+++ SUPPLIED RECORDS

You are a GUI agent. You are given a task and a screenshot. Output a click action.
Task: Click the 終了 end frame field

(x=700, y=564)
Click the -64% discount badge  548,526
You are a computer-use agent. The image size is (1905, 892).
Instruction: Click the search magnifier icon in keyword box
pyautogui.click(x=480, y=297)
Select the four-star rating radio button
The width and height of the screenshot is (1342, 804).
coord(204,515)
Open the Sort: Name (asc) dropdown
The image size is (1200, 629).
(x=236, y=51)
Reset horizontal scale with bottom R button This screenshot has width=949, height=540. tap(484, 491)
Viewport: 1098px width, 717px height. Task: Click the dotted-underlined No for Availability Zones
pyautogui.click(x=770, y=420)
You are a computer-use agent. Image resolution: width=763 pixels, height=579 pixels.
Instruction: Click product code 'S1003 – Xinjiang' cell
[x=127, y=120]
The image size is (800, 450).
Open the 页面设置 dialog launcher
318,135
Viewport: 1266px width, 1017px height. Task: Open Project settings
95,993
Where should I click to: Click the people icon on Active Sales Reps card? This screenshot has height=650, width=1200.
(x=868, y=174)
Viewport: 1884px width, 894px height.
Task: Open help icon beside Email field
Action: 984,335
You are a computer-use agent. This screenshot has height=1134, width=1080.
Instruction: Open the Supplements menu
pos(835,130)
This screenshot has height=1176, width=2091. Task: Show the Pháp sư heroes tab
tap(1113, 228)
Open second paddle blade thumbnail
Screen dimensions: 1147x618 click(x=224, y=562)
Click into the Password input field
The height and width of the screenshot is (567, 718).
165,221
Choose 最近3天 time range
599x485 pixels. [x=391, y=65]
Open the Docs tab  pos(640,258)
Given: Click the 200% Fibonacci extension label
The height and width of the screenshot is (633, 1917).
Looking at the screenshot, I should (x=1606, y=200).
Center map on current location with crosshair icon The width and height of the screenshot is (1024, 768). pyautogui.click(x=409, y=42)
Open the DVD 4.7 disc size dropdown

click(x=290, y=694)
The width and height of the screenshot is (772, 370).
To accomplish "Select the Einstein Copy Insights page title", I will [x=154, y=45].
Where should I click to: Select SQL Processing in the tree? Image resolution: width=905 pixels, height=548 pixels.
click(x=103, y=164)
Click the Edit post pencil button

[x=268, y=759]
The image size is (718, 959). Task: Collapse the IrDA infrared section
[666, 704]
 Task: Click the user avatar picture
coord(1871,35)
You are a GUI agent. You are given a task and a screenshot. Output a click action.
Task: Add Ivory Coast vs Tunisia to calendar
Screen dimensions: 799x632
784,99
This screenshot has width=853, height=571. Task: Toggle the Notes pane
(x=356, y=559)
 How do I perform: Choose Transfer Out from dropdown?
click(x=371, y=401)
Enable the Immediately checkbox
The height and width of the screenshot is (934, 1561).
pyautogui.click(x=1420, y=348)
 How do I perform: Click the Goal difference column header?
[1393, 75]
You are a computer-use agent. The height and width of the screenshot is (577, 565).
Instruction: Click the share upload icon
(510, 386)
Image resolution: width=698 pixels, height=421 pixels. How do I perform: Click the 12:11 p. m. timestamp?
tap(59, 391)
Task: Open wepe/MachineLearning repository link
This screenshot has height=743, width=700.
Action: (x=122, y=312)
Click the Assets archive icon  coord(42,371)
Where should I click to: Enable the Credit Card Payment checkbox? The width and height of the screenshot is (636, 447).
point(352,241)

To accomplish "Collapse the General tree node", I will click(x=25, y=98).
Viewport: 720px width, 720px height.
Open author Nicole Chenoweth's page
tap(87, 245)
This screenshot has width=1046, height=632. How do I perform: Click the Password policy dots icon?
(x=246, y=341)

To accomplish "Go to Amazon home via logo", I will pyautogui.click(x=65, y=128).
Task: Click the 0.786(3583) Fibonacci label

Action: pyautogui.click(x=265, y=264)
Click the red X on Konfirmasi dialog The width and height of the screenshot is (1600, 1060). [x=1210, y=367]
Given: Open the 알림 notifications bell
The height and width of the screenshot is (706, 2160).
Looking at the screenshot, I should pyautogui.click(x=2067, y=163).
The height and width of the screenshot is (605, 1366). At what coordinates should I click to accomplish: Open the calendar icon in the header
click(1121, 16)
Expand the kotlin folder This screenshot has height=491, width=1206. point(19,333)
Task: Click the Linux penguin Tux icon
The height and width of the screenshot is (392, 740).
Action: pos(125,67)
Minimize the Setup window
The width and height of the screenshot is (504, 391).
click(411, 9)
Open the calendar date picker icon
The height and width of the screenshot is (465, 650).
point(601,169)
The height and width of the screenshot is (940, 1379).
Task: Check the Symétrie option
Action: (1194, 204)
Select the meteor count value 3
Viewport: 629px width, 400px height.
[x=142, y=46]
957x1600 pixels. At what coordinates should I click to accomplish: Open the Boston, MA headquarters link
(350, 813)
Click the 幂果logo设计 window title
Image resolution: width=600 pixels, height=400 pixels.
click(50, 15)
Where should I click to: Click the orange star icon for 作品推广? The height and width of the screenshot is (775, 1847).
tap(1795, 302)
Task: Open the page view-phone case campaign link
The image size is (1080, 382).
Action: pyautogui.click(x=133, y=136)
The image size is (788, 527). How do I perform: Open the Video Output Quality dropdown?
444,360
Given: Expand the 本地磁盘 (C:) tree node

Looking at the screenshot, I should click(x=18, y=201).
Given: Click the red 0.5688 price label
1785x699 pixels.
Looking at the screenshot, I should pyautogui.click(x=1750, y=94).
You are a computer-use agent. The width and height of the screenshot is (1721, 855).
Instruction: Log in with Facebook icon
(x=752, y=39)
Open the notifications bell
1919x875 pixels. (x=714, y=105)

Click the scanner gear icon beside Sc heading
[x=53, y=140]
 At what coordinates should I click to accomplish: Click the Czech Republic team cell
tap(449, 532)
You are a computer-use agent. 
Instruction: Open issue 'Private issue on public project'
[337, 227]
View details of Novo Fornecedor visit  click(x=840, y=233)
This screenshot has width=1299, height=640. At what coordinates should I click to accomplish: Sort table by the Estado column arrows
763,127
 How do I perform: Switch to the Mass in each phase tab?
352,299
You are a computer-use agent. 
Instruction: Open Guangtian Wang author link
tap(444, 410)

++++++

Return every record above exactly as it appears.

■ EXERCISE RESPONSE ■
You are a GUI agent. You are given a task and a screenshot. Output a click action.
Task: Click the 終了 end frame field

(x=700, y=564)
Click the -64% discount badge  548,526
You are a computer-use agent. The image size is (1905, 892).
Instruction: Click the search magnifier icon in keyword box
pyautogui.click(x=480, y=297)
Select the four-star rating radio button
The width and height of the screenshot is (1342, 804).
coord(204,515)
Open the Sort: Name (asc) dropdown
The image size is (1200, 629).
(x=236, y=51)
Reset horizontal scale with bottom R button This screenshot has width=949, height=540. tap(484, 491)
Viewport: 1098px width, 717px height. Task: Click the dotted-underlined No for Availability Zones
pyautogui.click(x=770, y=420)
You are a computer-use agent. Image resolution: width=763 pixels, height=579 pixels.
Instruction: Click product code 'S1003 – Xinjiang' cell
[x=127, y=120]
The image size is (800, 450).
Open the 页面设置 dialog launcher
318,135
Viewport: 1266px width, 1017px height. Task: Open Project settings
95,993
Where should I click to: Click the people icon on Active Sales Reps card? This screenshot has height=650, width=1200.
(x=868, y=174)
Viewport: 1884px width, 894px height.
Task: Open help icon beside Email field
Action: 984,335
You are a computer-use agent. This screenshot has height=1134, width=1080.
Instruction: Open the Supplements menu
pos(835,130)
This screenshot has height=1176, width=2091. Task: Show the Pháp sư heroes tab
tap(1113, 228)
Open second paddle blade thumbnail
Screen dimensions: 1147x618 click(x=224, y=562)
Click into the Password input field
The height and width of the screenshot is (567, 718).
165,221
Choose 最近3天 time range
599x485 pixels. [x=391, y=65]
Open the Docs tab  pos(640,258)
Given: Click the 200% Fibonacci extension label
The height and width of the screenshot is (633, 1917).
Looking at the screenshot, I should (x=1606, y=200).
Center map on current location with crosshair icon The width and height of the screenshot is (1024, 768). pyautogui.click(x=409, y=42)
Open the DVD 4.7 disc size dropdown

click(x=290, y=694)
The width and height of the screenshot is (772, 370).
To accomplish "Select the Einstein Copy Insights page title", I will [x=154, y=45].
Where should I click to: Select SQL Processing in the tree? Image resolution: width=905 pixels, height=548 pixels.
click(x=103, y=164)
Click the Edit post pencil button

[x=268, y=759]
The image size is (718, 959). Task: Collapse the IrDA infrared section
[666, 704]
 Task: Click the user avatar picture
coord(1871,35)
You are a GUI agent. You are given a task and a screenshot. Output a click action.
Task: Add Ivory Coast vs Tunisia to calendar
Screen dimensions: 799x632
784,99
This screenshot has width=853, height=571. Task: Toggle the Notes pane
(x=356, y=559)
 How do I perform: Choose Transfer Out from dropdown?
click(x=371, y=401)
Enable the Immediately checkbox
The height and width of the screenshot is (934, 1561).
pyautogui.click(x=1420, y=348)
 How do I perform: Click the Goal difference column header?
[1393, 75]
You are a computer-use agent. The height and width of the screenshot is (577, 565).
Instruction: Click the share upload icon
(510, 386)
Image resolution: width=698 pixels, height=421 pixels. How do I perform: Click the 12:11 p. m. timestamp?
tap(59, 391)
Task: Open wepe/MachineLearning repository link
This screenshot has height=743, width=700.
Action: (x=122, y=312)
Click the Assets archive icon  coord(42,371)
Where should I click to: Enable the Credit Card Payment checkbox? The width and height of the screenshot is (636, 447).
point(352,241)

To accomplish "Collapse the General tree node", I will click(x=25, y=98).
Viewport: 720px width, 720px height.
Open author Nicole Chenoweth's page
tap(87, 245)
This screenshot has width=1046, height=632. How do I perform: Click the Password policy dots icon?
(x=246, y=341)

To accomplish "Go to Amazon home via logo", I will pyautogui.click(x=65, y=128).
Task: Click the 0.786(3583) Fibonacci label

Action: pyautogui.click(x=265, y=264)
Click the red X on Konfirmasi dialog The width and height of the screenshot is (1600, 1060). [x=1210, y=367]
Given: Open the 알림 notifications bell
The height and width of the screenshot is (706, 2160).
Looking at the screenshot, I should pyautogui.click(x=2067, y=163).
The height and width of the screenshot is (605, 1366). At what coordinates should I click to accomplish: Open the calendar icon in the header
click(1121, 16)
Expand the kotlin folder This screenshot has height=491, width=1206. point(19,333)
Task: Click the Linux penguin Tux icon
The height and width of the screenshot is (392, 740).
Action: pos(125,67)
Minimize the Setup window
The width and height of the screenshot is (504, 391).
click(411, 9)
Open the calendar date picker icon
The height and width of the screenshot is (465, 650).
point(601,169)
The height and width of the screenshot is (940, 1379).
Task: Check the Symétrie option
Action: (1194, 204)
Select the meteor count value 3
Viewport: 629px width, 400px height.
[x=142, y=46]
957x1600 pixels. At what coordinates should I click to accomplish: Open the Boston, MA headquarters link
(350, 813)
Click the 幂果logo设计 window title
Image resolution: width=600 pixels, height=400 pixels.
click(50, 15)
Where should I click to: Click the orange star icon for 作品推广? The height and width of the screenshot is (775, 1847).
tap(1795, 302)
Task: Open the page view-phone case campaign link
The image size is (1080, 382).
Action: pyautogui.click(x=133, y=136)
The image size is (788, 527). How do I perform: Open the Video Output Quality dropdown?
444,360
Given: Expand the 本地磁盘 (C:) tree node

Looking at the screenshot, I should click(x=18, y=201).
Given: Click the red 0.5688 price label
1785x699 pixels.
Looking at the screenshot, I should pyautogui.click(x=1750, y=94).
You are a computer-use agent. The width and height of the screenshot is (1721, 855).
Instruction: Log in with Facebook icon
(x=752, y=39)
Open the notifications bell
1919x875 pixels. (x=714, y=105)

Click the scanner gear icon beside Sc heading
[x=53, y=140]
 At what coordinates should I click to accomplish: Click the Czech Republic team cell
tap(449, 532)
You are a computer-use agent. 
Instruction: Open issue 'Private issue on public project'
[337, 227]
View details of Novo Fornecedor visit  click(x=840, y=233)
This screenshot has width=1299, height=640. At what coordinates should I click to accomplish: Sort table by the Estado column arrows
763,127
 How do I perform: Switch to the Mass in each phase tab?
352,299
You are a computer-use agent. 
Instruction: Open Guangtian Wang author link
tap(444, 410)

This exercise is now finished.